On the other side of Michigan, prices have dropped as low as $3.27 in Ypsilanti! Will we see that here, and furthermore, will we see under $3 anytime soon? YOU BET! I am definitely expecting prices to drop below $3 between now and mid-November (BUT… this depends on Hurricane season of course!) We also are looking forward to some refinery expansion projects coming online!
Projects due to be completed soon:
- Sunoco @ Philadelphia, PA (early 2009): Gaining 15,000bpd from a new Fluid Catalytic Cracker unit and 40,000-50,000bpd fro a new HDS
- Sunoco @ Toledo, OH (end 2008): 10,000-15,000bpd expansion
- ConocoPhillips @ Wood River, IL (2009): 135,000bpd, Crude Distillation Unit, Delayed Coker Unit projects
- Holly @ Navajo, NM (Q4, 2008): 20,000bpd expansion
- Motvia @ Port Arthur, TX (2008): 45,000bpd expansion (plus an additional 325,000bpd to be online in 2010!)
- Holly @ Woods Cross, UT (Q4, 2008): 20,000bpd expansion
- Sinclair @ Salt Lake City, UT (2009): 60,000bpd expansion
- Big West Oil @ Bakersfield, CA (2008): 19,200bpd (new Fluid Catalytic Cracker), 25,000bpd (Distillate Hydrotreater), 9,000 (Alkylation unit)… total of 53,200bpd!
- CHS @ Laurel, MT (Aug 08): 15,000bpd expansion
Wow! Going back in time, we’re also at 17,610,000 barrels of daily capacity at U.S. refineries, almost 500,000bpd more than when Katrina hit in 2005, and the highest amount in history!
With slowing demand, I’ll bet some refiners are having second thoughts…
Look for prices to continue to fall!
My brother lives in Atlanta and he says that it is horrible. He drives around on his lunch hour trying to find some place with less than an hour wait. Plus, when you find a station with gas, it is a 10 gallon limit. I guess that the people that have “premium only” cars are pretty much screwed, because none of the stations want to waste a compartment in the delivery truck with premium.
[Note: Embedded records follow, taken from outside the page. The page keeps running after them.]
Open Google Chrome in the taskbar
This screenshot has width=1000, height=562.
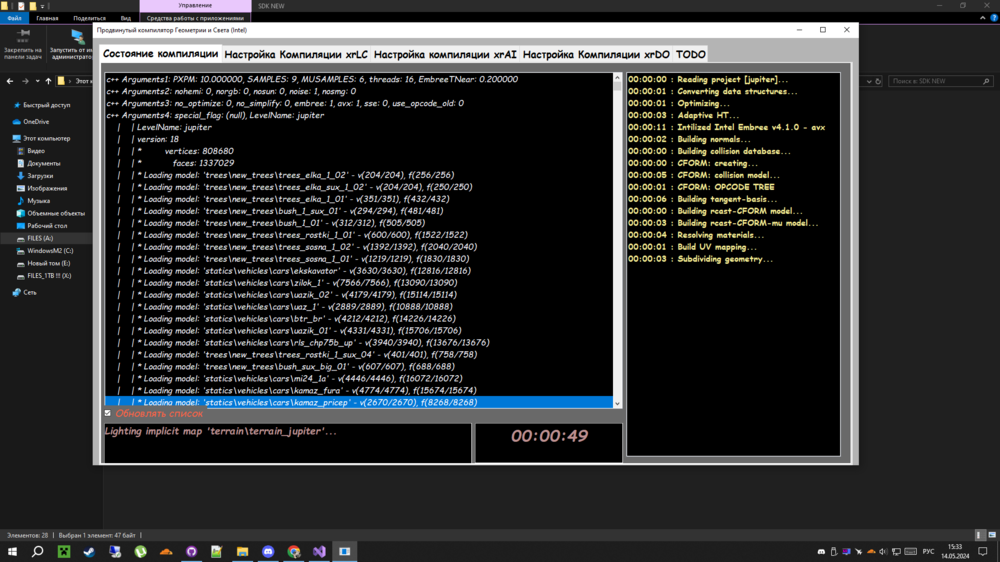click(x=294, y=551)
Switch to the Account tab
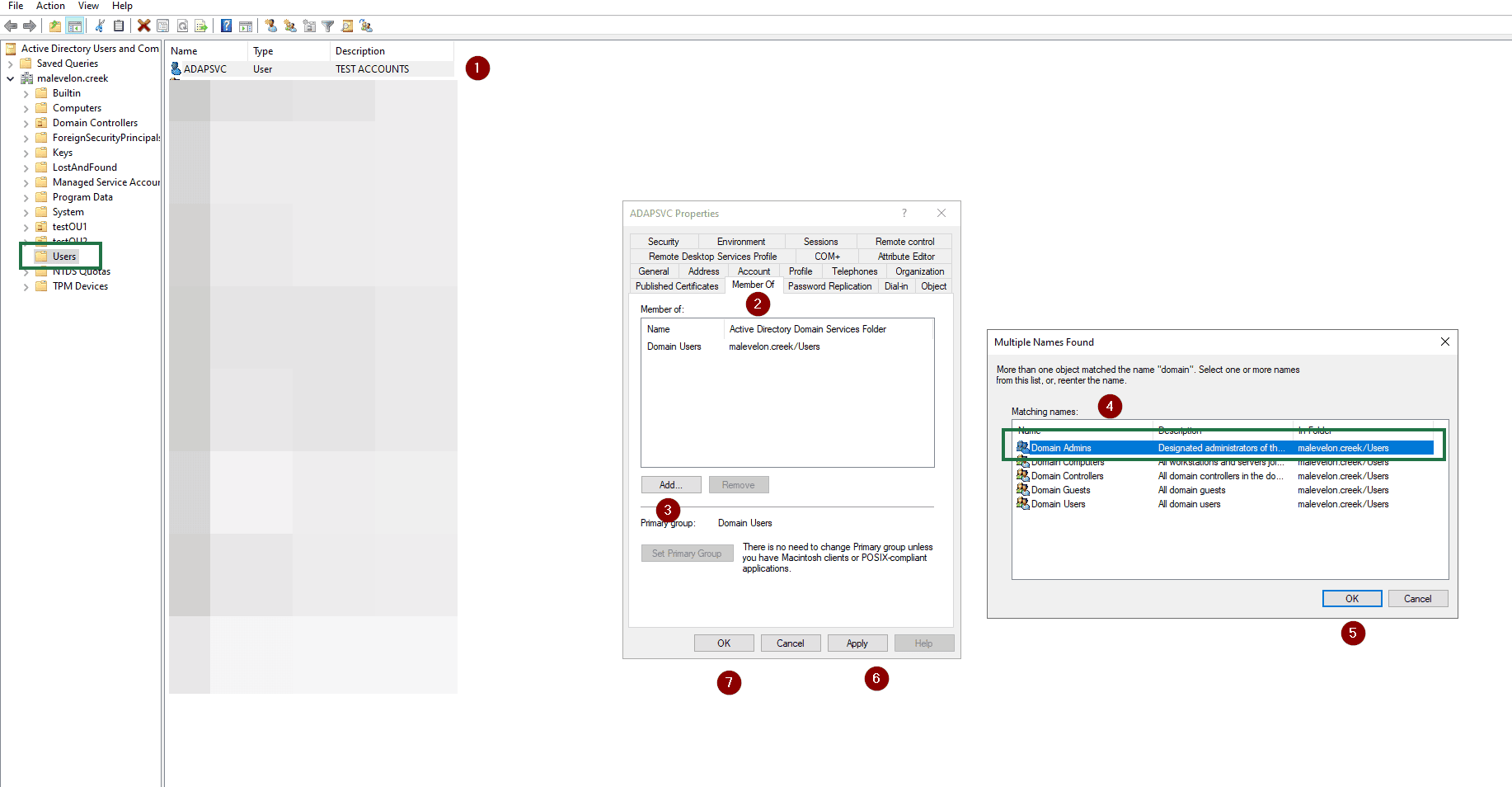Image resolution: width=1512 pixels, height=787 pixels. (x=754, y=271)

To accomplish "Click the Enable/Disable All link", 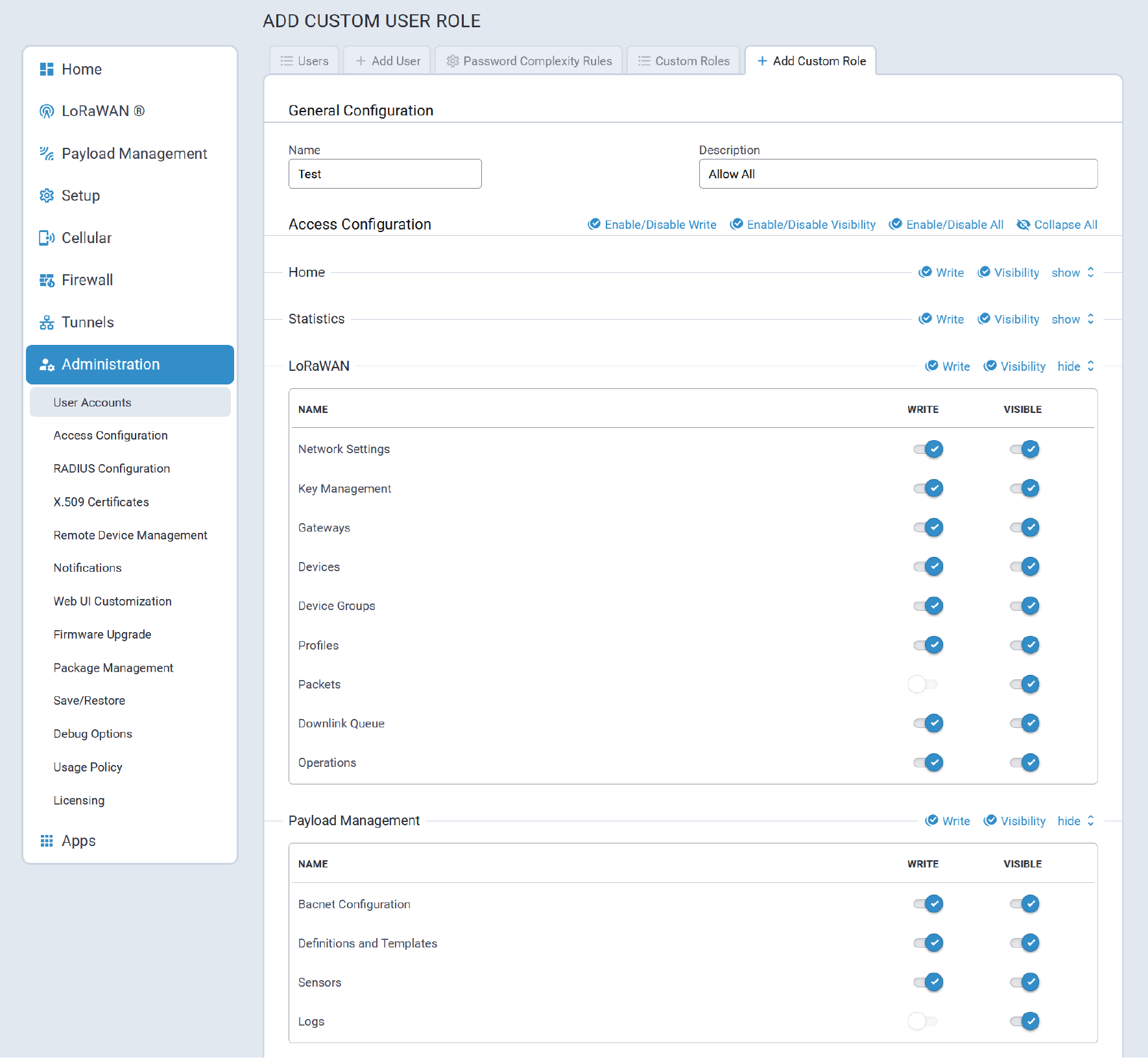I will click(946, 225).

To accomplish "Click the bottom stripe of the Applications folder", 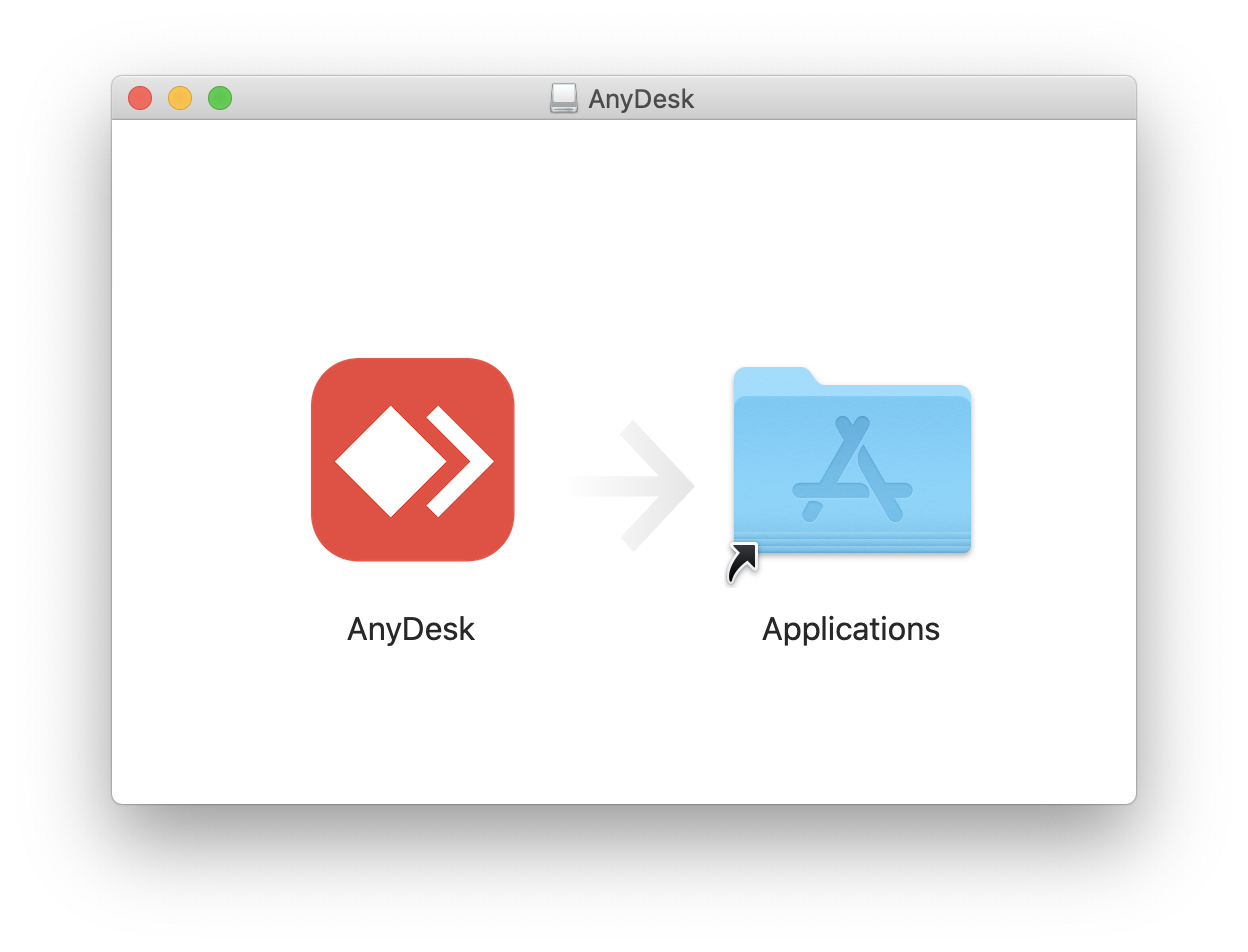I will [852, 546].
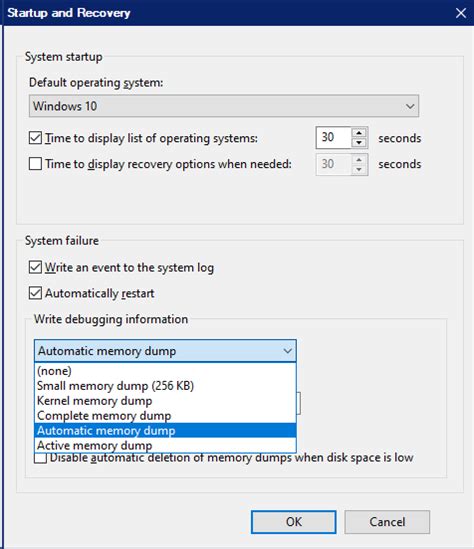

Marathon is also expanding their Garyville, Louisiana refinery by 256,000 bpd (which brings it up to 425,000), which should come online 4th quarter of 2009.
The expansion stats normally get left out of the articles that point out that the US went from over 300 refineries down to 150 and that no new refinery has been built since 1976 (Marathon’s Garyville refinery). But, the refineries that closed were all small unprofitable refineries with no ability to expand. Most of the remaining refineries have doubled their size in the last 40 years.
Its great to see capacity being added to the mix, especially at Toledo…where I have a feeling a lot of Michigans, especially eastern Michigans fuel comes from.
Let me ask this though…how much capacity is being taken off line due to equipment age at any given time? I must assume that with additions also come subtractions.
Second question is this: We get our fuel (west Michigan) for the most part off the Ferrysburg rack. Where does that actually come from? BP in Whiting? And via boat/barge or pipeline? Opps more than one question.
And a follow up on previous comment in another part of your site…I am a railroad conductor in GRR and we sent 8 tank cars of alcohol to Muskegon Wednesday. It came from a plant in the Cincinnatti area. That is an ongoing thing but the alcohol usually comes from Minnesota or southern Illinois. First I’d seen from Cinnci area. Goes to a chem distributor who I thnk unloads for a fuel distributor.
We also get a lot of hot asphalt going to Iko Midwest in Kankakee. Iko is a major shingle/roofing supplier to the midwest. We also get a lot of sulphuric acid going to BP Amoco in Whiting. I’m thinking its all out of northwest Ohio refineries but I’ll check on that.
Fascinating how this circle of products goes round and round isn’t it?